* TASK TO CARRY OUT *
Write out the data below word for word, from the line with "will (989, 391)." to the line with "coord(875,13)", including both of those lines.

──────── INPUT RECORDS

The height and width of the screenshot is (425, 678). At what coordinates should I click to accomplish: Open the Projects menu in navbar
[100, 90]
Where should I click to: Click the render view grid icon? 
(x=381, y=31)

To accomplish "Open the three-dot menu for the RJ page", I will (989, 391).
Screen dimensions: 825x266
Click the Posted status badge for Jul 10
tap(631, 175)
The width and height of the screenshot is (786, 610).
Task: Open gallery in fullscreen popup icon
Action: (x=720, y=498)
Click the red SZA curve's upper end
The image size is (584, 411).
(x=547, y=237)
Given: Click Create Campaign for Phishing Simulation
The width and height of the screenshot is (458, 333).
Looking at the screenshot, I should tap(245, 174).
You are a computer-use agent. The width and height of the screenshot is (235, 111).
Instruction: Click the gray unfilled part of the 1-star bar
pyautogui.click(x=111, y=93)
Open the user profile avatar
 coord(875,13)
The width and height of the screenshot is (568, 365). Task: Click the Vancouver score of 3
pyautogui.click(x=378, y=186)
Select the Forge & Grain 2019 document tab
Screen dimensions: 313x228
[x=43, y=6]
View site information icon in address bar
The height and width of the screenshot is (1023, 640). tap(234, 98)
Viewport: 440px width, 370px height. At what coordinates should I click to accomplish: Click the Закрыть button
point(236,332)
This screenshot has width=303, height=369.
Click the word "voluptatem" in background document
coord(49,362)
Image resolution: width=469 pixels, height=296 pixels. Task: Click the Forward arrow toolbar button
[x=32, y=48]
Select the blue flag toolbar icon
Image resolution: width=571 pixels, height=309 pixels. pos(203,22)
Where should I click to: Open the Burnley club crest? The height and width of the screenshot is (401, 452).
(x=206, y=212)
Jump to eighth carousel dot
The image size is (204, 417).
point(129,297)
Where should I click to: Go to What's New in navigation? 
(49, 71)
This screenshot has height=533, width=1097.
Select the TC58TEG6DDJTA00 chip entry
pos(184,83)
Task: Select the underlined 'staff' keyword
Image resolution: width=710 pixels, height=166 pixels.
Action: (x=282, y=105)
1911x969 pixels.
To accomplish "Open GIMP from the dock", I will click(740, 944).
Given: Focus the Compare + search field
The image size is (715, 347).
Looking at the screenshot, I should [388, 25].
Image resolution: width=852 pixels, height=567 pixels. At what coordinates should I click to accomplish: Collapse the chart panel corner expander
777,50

────────────────

* WRITTEN RESPONSE *
To accomplish "Open the three-dot menu for the RJ page", I will (989, 391).
Screen dimensions: 825x266
Click the Posted status badge for Jul 10
tap(631, 175)
The width and height of the screenshot is (786, 610).
Task: Open gallery in fullscreen popup icon
Action: (x=720, y=498)
Click the red SZA curve's upper end
The image size is (584, 411).
(x=547, y=237)
Given: Click Create Campaign for Phishing Simulation
The width and height of the screenshot is (458, 333).
Looking at the screenshot, I should tap(245, 174).
You are a computer-use agent. The width and height of the screenshot is (235, 111).
Instruction: Click the gray unfilled part of the 1-star bar
pyautogui.click(x=111, y=93)
Open the user profile avatar
 coord(875,13)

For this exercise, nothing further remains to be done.